But ascetic social activist Anna Hazare has galvanized the nation of India, rattling the country's leadership at the highest levels, as he garners support that cuts across economic and social divides.
His grassroots effort to fight corruption through public fasting has drawn comparisons to Mohandas Gandhi, whose non-violent efforts helped lead to India's independence from British rule in 1947.
Hazare has been a vocal opponent against corruption for two decades, but only in recent months has he catapulted onto the national stage as the people's voice against endemic corruption that plagues one of the world's fastest-growing economies.
Hazare first garnered attention for helping to turn his village, Ralegan Siddhi, in the western state of Maharashtra into a model for water use and sustainable development --work for which he received two of India's highest national prizes in the early 1990s.
Hazare began to work against corruption in 1991 in a local campaign against the state forestry agency, resulting in his first hunger strike -- a tool he has used repeatedly in his public campaigns over the past 20 years.

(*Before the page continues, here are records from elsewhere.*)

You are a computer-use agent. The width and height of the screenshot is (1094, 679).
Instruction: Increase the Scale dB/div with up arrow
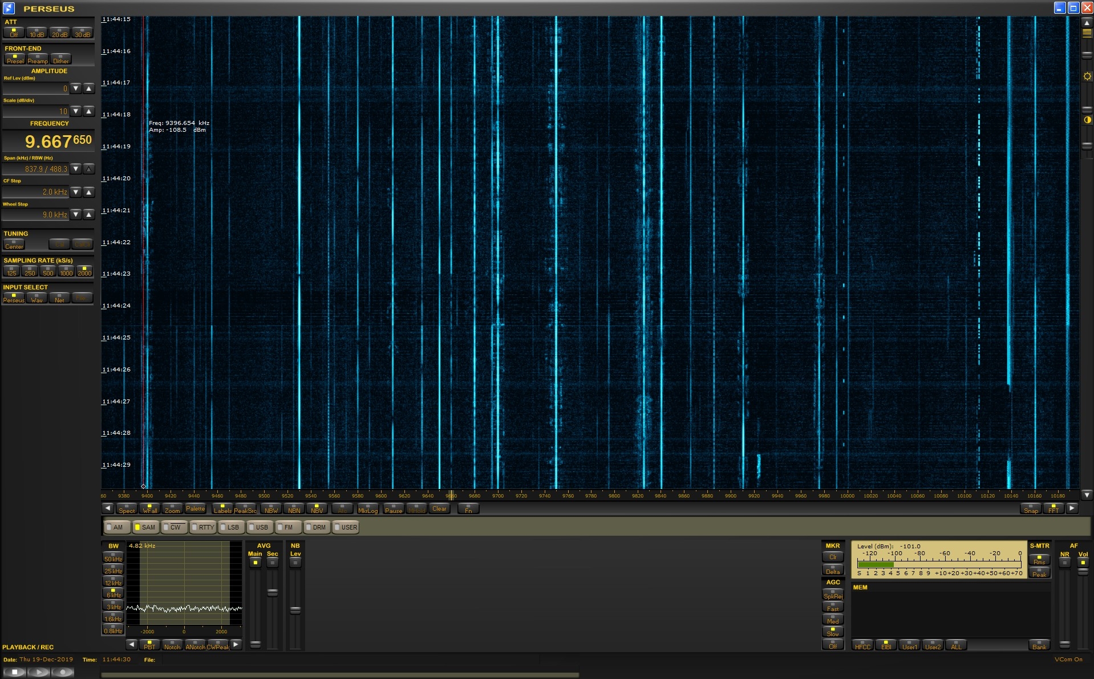pyautogui.click(x=88, y=111)

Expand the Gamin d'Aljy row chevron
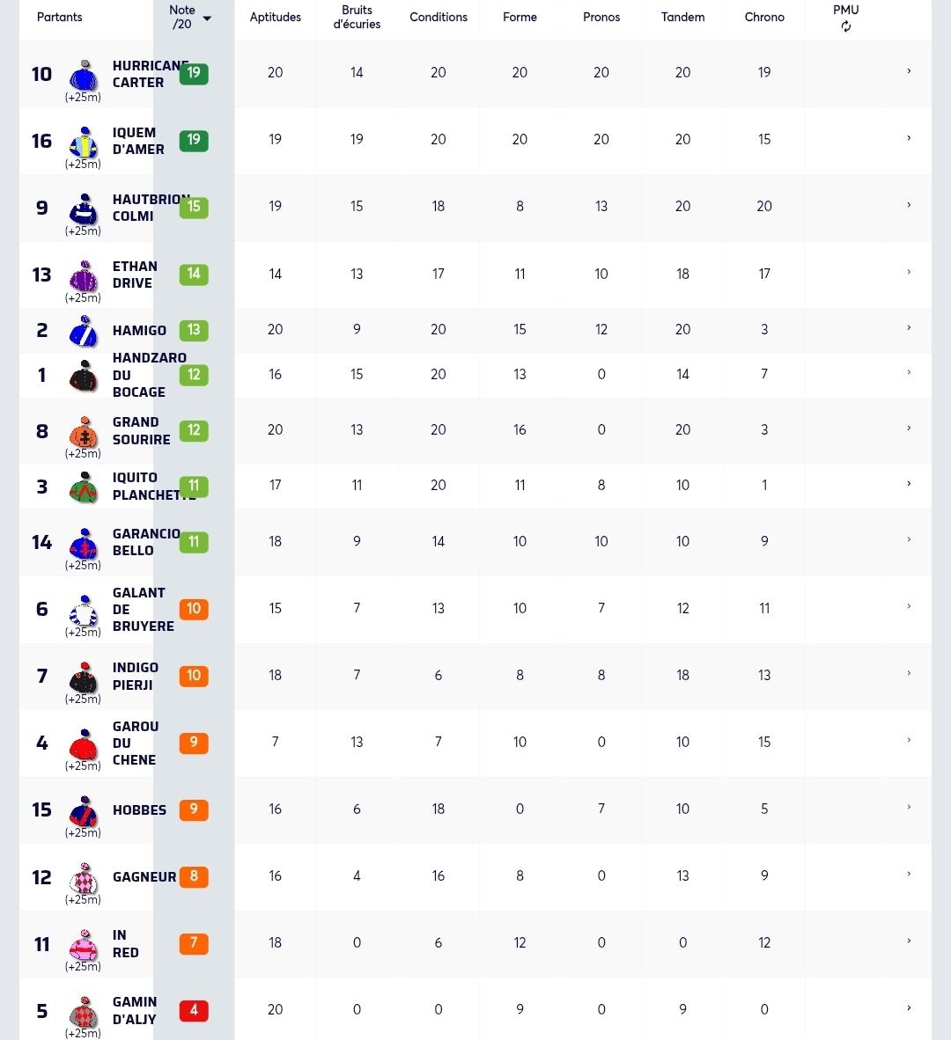[x=909, y=1008]
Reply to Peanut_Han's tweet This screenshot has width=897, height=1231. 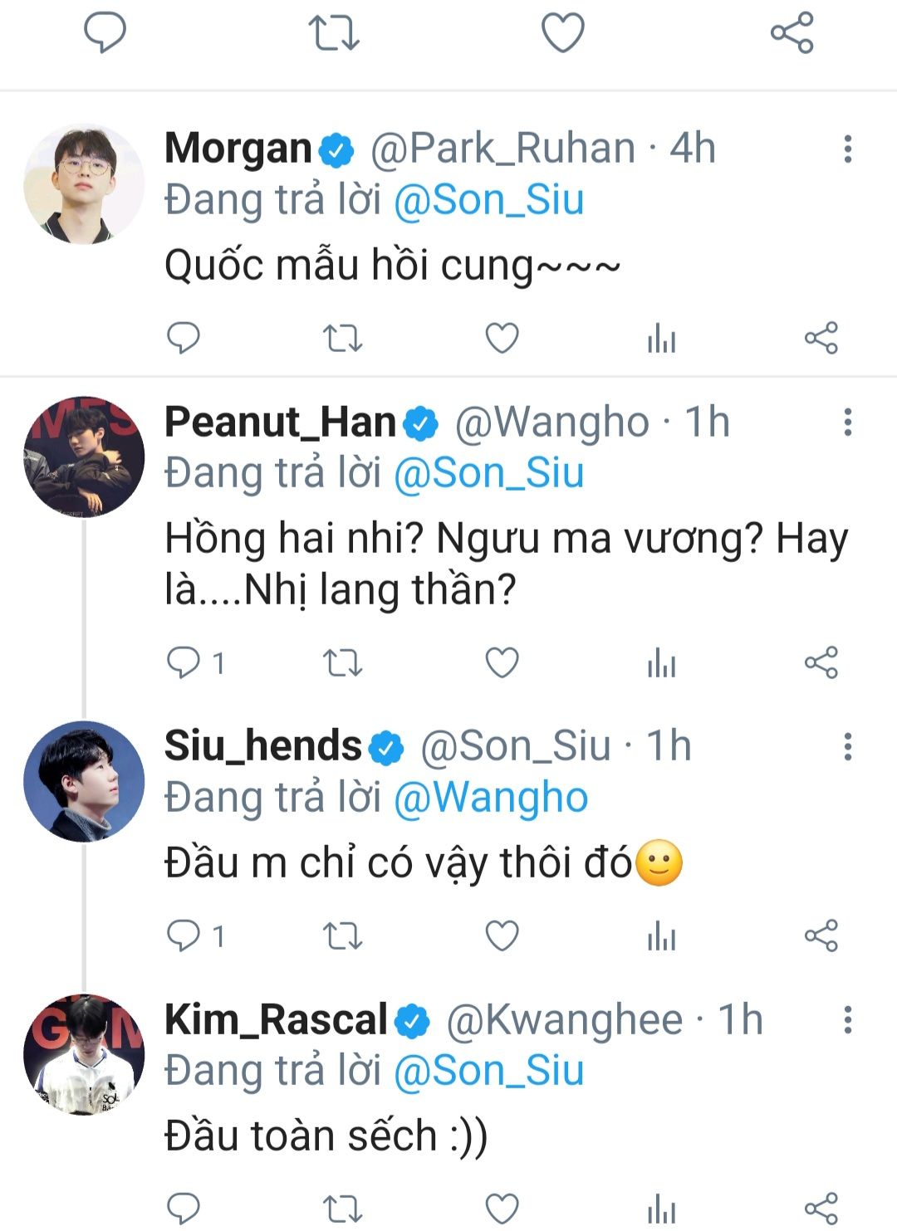(x=184, y=662)
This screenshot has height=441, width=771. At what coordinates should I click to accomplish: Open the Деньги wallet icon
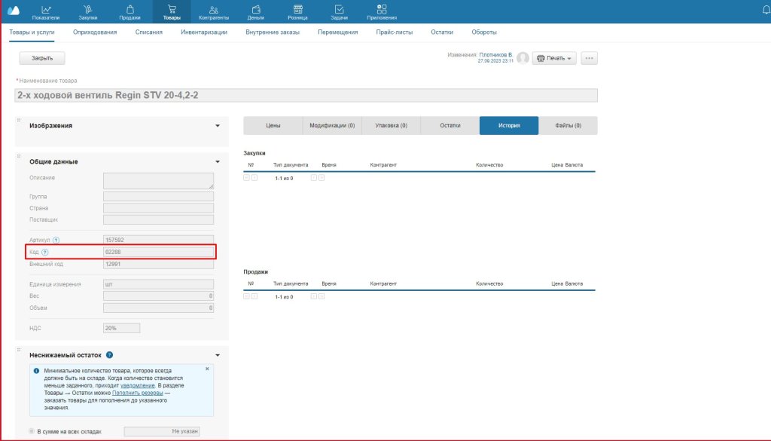coord(256,11)
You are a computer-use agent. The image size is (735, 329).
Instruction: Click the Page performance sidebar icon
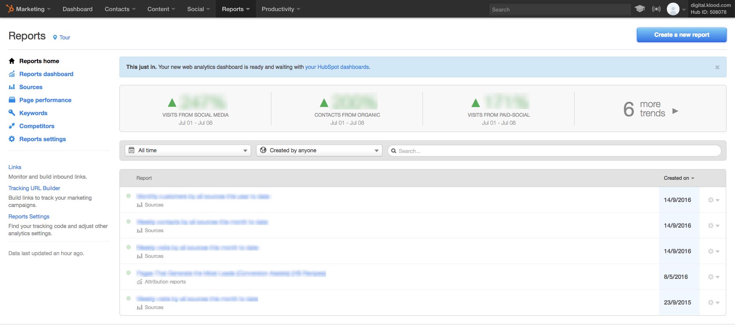coord(12,100)
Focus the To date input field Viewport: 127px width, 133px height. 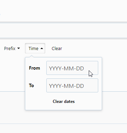coord(72,85)
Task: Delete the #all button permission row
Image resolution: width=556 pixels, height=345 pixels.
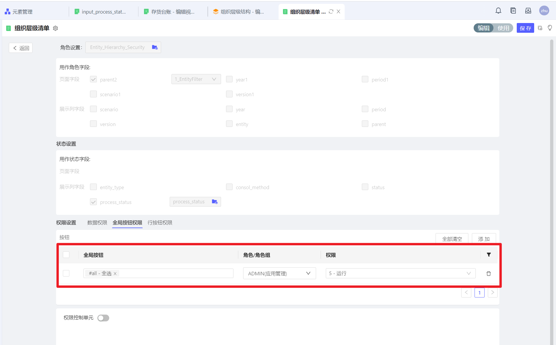Action: 488,274
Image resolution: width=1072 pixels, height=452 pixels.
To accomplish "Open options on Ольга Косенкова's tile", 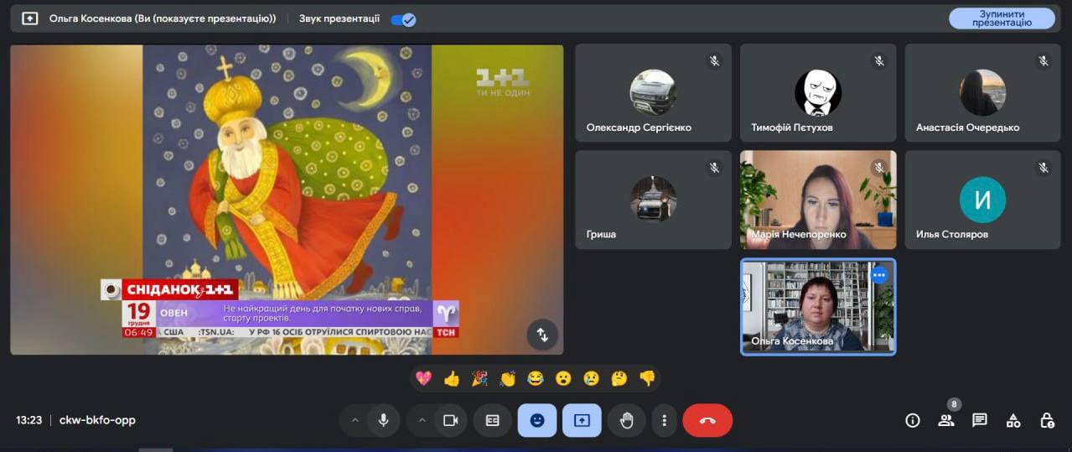I will [x=878, y=274].
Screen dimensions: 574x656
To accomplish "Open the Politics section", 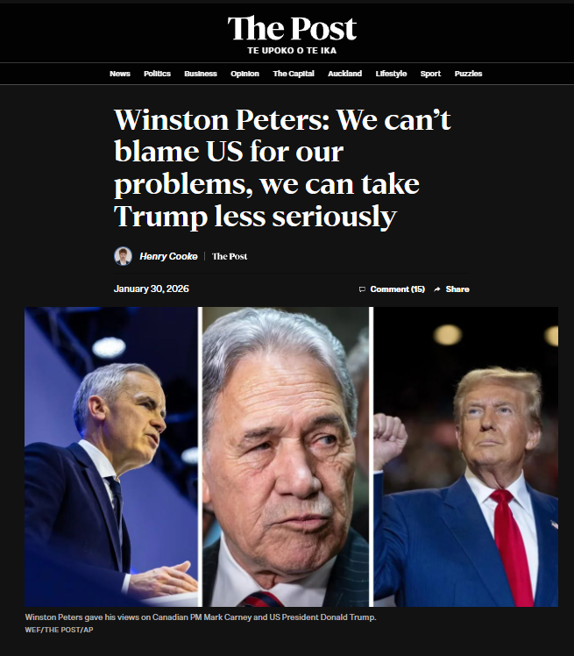I will click(x=157, y=74).
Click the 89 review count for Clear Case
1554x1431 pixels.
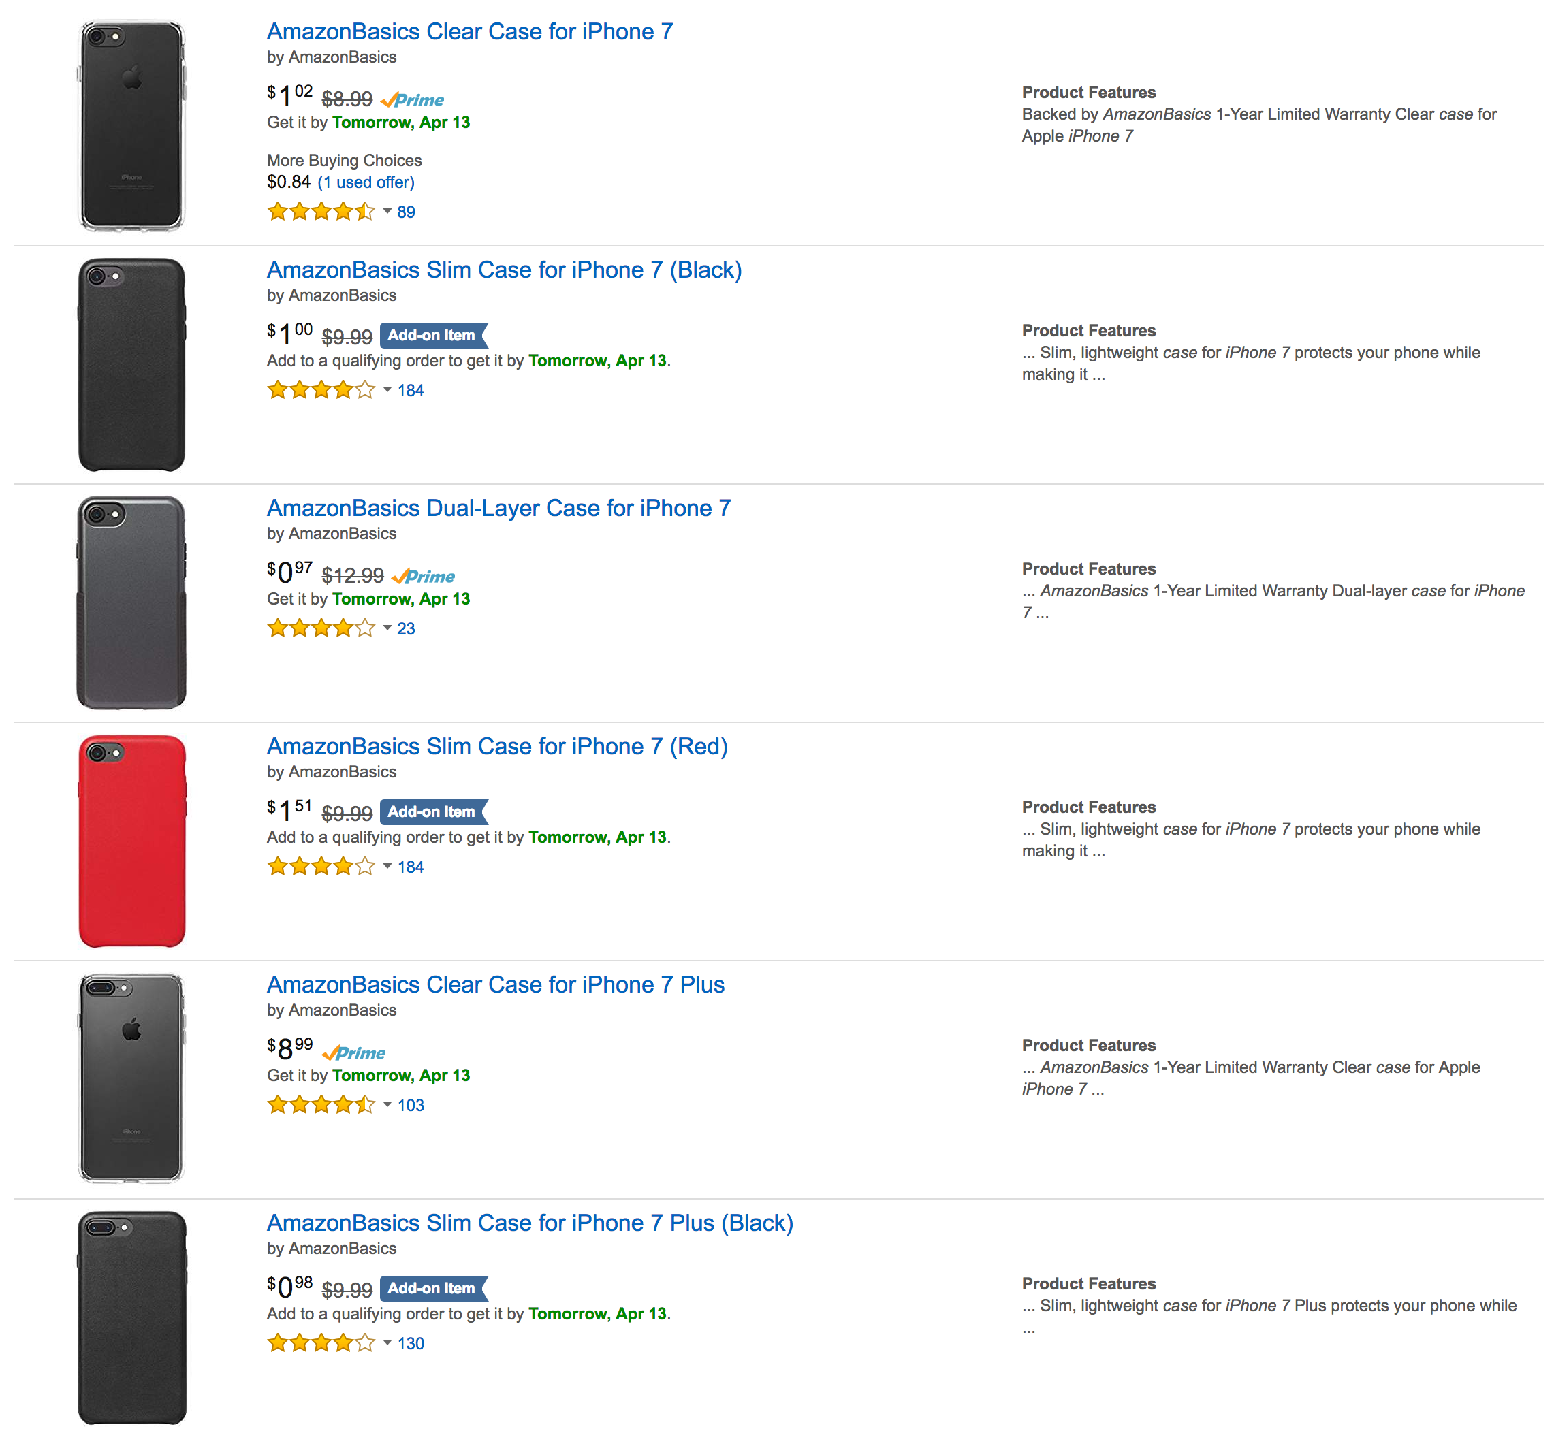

Hunger strike as a popular weapon of public protest in India "goes back to the days of Mahatma Gandhi," said Zoya Hasan, professor of political science at Jawaharlal Nehru University. "He employed fasting as a weapon of protest, a weapon of struggle. Since then, because of its association with Gandhi and the iconic status of Gandhi, fasts have been a very popular form of protest."
Hazare conducted a five-day hunger strike in April which ended after India's prime minister agreed to introduce long-pending legislation meant to crack down on graft.
The latest stalemate is over the scope of powers the proposed independent commission, known as Lokpal, would have. Hazare and his supporters want the body to be able to independently investigate the prime minister and Supreme Court; government officials say such a move would give too much unchecked power to the new watchdog agency. The government also says Parliament should be the forum where this law should be finalized, without undue pressure from unelected activists.
In a statement to Parliament, Prime Minister Manmohan Singh said his government wants a Lokpal established quickly to combat corruption, but "the path that he has chosen to impose his draft of a Bill upon Parliament is totally misconceived and fraught with grave consequences for our Parliamentary democracy."
Hazare's aides see it differently.
Hazare was planning to go on a hunger strike to call for stronger anti-corruption measures when he was detained Tuesday. As thousands took to the streets to protest the arrest, authorities let him free, but he refused to leave the jail.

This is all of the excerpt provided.